Sparks of Joy and Awe: Asia
One brief shining: The colorful ceremony of the changing of the guards at Gyeongbokgung palace preceded my unfortunate discovery that I had spinal stenosis; walking across the cobblestones and up steps into the palace buildings, a pain began to take shape, to flare over my lower right back, becoming so fierce that I hobbled, then sat down, willing to stay in that spot except the car was not in the palace but far, far away in the parking lot.
Asia. Long now my focus. Brother and sister living in Southeast Asia for many years. Mary in Malaysia and Singapore, Mark in Bangkok. My son from the subcontinent. His wife from Korea. The Asian art at the Minneapolis Institute of Arts. Reading Chinese, Japanese, Korean fiction. K-dramas.
Funny this Asian pivot. When I married Kate, of blessed memory, we honeymooned from Italy to Austria, Austria to France, France to England, England to Scotland. Seeing the great sites. The Colosseum. The Vatican. The Sistine Chapel. Pompeii. Venice. Florence and the Uffizi. The Vienna Opera and the Ringstrasse, Salzburg. The Louvre. Small cafes. London. Bath. Edinburgh. Inverness. All European, Britain. Not even Scandinavia.

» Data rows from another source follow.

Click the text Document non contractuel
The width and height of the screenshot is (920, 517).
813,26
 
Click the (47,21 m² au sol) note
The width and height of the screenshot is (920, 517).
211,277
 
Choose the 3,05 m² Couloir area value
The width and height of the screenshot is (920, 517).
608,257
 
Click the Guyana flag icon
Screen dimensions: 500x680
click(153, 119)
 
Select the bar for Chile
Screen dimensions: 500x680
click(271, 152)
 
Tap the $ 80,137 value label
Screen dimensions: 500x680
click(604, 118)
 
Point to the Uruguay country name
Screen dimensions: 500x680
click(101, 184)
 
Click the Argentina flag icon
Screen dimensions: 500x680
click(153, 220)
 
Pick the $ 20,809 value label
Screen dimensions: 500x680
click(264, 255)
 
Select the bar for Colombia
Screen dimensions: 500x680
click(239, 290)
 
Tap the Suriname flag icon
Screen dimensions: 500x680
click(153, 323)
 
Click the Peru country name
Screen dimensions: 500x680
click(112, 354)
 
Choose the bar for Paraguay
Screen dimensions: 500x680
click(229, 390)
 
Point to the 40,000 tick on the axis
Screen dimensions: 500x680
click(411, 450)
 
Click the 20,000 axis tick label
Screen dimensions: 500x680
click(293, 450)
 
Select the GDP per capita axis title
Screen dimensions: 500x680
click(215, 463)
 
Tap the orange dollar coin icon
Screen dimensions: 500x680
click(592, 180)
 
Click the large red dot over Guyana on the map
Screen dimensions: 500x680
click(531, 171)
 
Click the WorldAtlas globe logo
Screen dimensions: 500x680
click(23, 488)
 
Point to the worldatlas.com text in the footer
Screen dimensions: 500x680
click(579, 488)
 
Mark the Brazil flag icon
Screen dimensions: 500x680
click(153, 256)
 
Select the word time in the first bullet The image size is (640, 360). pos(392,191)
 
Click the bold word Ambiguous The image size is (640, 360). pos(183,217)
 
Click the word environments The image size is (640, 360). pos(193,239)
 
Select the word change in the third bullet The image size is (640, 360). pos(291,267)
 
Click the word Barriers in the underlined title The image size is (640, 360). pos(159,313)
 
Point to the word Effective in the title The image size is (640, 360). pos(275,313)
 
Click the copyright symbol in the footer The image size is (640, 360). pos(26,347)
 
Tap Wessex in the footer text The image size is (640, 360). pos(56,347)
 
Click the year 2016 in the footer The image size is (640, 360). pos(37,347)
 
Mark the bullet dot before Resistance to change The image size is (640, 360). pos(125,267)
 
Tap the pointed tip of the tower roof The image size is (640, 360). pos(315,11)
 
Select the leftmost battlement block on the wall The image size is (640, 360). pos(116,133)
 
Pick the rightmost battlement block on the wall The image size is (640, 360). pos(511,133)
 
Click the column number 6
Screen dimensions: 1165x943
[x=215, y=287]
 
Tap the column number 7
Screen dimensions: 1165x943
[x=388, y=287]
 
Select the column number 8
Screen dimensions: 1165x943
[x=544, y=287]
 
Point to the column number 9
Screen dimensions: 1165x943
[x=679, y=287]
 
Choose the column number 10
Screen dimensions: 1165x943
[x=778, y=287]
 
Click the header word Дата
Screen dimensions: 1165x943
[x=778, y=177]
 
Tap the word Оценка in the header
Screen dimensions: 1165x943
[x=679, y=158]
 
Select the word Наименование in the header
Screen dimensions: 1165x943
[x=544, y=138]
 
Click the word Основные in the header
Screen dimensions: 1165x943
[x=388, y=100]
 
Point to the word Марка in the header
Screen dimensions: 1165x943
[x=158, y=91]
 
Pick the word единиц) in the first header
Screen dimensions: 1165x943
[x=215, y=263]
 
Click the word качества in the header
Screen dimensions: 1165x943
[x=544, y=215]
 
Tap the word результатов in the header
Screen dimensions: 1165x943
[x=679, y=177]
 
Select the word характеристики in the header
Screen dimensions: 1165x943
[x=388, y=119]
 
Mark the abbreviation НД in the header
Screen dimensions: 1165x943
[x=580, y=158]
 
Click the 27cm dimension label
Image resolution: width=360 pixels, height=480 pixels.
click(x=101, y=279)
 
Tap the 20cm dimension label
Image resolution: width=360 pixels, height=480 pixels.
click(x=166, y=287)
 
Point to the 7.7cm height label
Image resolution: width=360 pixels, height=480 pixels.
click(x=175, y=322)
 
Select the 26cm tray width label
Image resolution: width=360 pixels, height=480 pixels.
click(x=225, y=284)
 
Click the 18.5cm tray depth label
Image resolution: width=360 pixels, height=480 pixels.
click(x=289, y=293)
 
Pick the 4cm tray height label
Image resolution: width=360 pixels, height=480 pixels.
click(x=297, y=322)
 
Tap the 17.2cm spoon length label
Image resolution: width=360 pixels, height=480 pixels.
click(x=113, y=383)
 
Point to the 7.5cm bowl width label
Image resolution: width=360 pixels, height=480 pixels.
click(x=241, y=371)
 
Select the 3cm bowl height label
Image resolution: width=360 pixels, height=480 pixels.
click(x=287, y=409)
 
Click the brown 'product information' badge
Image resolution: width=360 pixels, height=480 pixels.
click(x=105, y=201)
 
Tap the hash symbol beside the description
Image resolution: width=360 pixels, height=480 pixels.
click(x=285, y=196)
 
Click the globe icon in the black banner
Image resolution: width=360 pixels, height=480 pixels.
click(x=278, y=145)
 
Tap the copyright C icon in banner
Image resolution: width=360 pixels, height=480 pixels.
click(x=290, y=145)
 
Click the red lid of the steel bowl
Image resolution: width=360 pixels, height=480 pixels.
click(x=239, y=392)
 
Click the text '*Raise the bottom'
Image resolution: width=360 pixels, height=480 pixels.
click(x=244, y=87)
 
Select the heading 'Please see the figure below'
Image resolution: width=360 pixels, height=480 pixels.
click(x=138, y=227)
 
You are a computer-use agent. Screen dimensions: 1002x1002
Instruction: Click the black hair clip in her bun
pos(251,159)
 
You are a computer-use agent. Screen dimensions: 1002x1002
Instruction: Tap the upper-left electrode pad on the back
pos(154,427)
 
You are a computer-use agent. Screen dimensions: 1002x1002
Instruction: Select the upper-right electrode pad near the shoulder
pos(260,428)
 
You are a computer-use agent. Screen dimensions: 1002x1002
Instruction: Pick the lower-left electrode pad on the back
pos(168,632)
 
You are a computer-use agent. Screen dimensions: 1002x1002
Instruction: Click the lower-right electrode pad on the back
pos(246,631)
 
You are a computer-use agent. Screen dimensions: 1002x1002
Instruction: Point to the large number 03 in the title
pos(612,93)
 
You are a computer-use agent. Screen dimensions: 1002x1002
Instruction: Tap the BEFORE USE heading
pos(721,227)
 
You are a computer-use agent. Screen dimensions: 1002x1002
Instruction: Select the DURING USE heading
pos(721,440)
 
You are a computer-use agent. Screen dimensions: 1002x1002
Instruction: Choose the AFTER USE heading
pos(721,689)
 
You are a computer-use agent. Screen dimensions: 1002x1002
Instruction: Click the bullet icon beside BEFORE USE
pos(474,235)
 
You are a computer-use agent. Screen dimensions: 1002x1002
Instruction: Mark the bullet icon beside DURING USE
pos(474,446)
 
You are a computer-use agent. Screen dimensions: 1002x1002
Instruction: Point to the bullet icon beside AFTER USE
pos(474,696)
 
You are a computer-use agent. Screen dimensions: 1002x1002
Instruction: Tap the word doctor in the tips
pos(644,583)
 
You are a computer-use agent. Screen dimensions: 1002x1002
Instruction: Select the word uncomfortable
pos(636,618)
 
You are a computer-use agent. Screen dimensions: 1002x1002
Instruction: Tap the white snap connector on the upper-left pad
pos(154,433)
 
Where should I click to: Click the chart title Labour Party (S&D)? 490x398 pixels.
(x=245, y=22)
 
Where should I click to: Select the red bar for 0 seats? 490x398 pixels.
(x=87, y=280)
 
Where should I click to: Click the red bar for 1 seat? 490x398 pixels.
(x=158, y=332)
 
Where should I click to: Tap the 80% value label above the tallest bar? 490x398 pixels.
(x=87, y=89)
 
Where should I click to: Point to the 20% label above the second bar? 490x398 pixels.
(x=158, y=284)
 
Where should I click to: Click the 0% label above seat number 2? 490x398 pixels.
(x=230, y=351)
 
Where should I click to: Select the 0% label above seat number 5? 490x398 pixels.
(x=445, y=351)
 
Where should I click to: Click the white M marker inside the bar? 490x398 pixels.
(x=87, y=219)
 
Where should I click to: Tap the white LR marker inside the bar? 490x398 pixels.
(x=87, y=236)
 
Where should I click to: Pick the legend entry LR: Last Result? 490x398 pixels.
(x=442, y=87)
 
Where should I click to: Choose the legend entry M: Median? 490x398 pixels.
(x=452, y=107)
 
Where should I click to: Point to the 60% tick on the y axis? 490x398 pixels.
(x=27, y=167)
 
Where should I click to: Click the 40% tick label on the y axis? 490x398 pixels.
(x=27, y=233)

In the thirty plus years since then, I returned only once, in 1995, to stay in the residential library of Hawarden, Wales. I did write my novels from within the Celtic mythic universe, yet I was even then beginning to spend time with the teaware and bronzes, the Song dynasty ceramics, the mandalas and Buddha’s of the MIA’s Asian collection. Well before that Mary had moved to Kuala Lumpur, then Singapore and Mark taught in Bangkok.
And that Asian kid grew up in my house, in my life and heart. He then married Seoah, a native of Korea. Kate, my son, and I flew to Beijing in 1998 or 1999. That was my first time in Asia. After Dad died, I used some of my inheritance to visit Mary in Singapore, see Bangkok, then Angkor Wat in Cambodia. In 2016 Kate and I went to Korea for my son and Seoah’s wedding, then onto Singapore where Mary graciously housed us in the largest hotel suite (the only hotel suite) in which we ever stayed. Last year I flew to Incheon, then stayed in Songtan for five weeks with my son and Seoah. Europe has faded from my awareness as a destination, a place I yearn to go.
I didn’t mention several trips with Kate to Hawai’i, then even more trips there to see my son and Seoah after Kate’s death. Hawai’i, especially Oahu, has a definite Asian inflection.
Here’s the thing. Obama declared an Asian pivot in our foreign policy and my son’s career has reflected it, but as a nation we know little of Asia. Did you have ever take a class, even have a lesson on Chinese history, Indian history? Outside of Mao and possibly Xi Jingping, maybe Kim Jong Un can you name three other significant Asian leaders. Make it even harder. Asian leaders, any nation, from history? Do you know any works of fiction written by Asian authors? Have you been in any Asian country?
I know a few of you who read this will answer yes to some or all of these questions, but you are in the minority. This glaring gap in our base knowledge is not our fault. Asia simply didn’t show up in our curriculum at the public school level. Except as exotic enemies. Anti-Asian racism began for us with the Chinese who came to build the railroads and the Japanese bombing of Pearl Harbor. Beyond that, we know little of Asians in our own history.
Why is all this important? Mostly because these cultures are so rich, have figured out ways to be human that have not occurred to us. Also, of course, because Asia especially India, China, Japan, and Korea have begun asserting themselves in contemporary geopolitics. If you haven’t, take some time to learn. You’ll find Asia fascinating.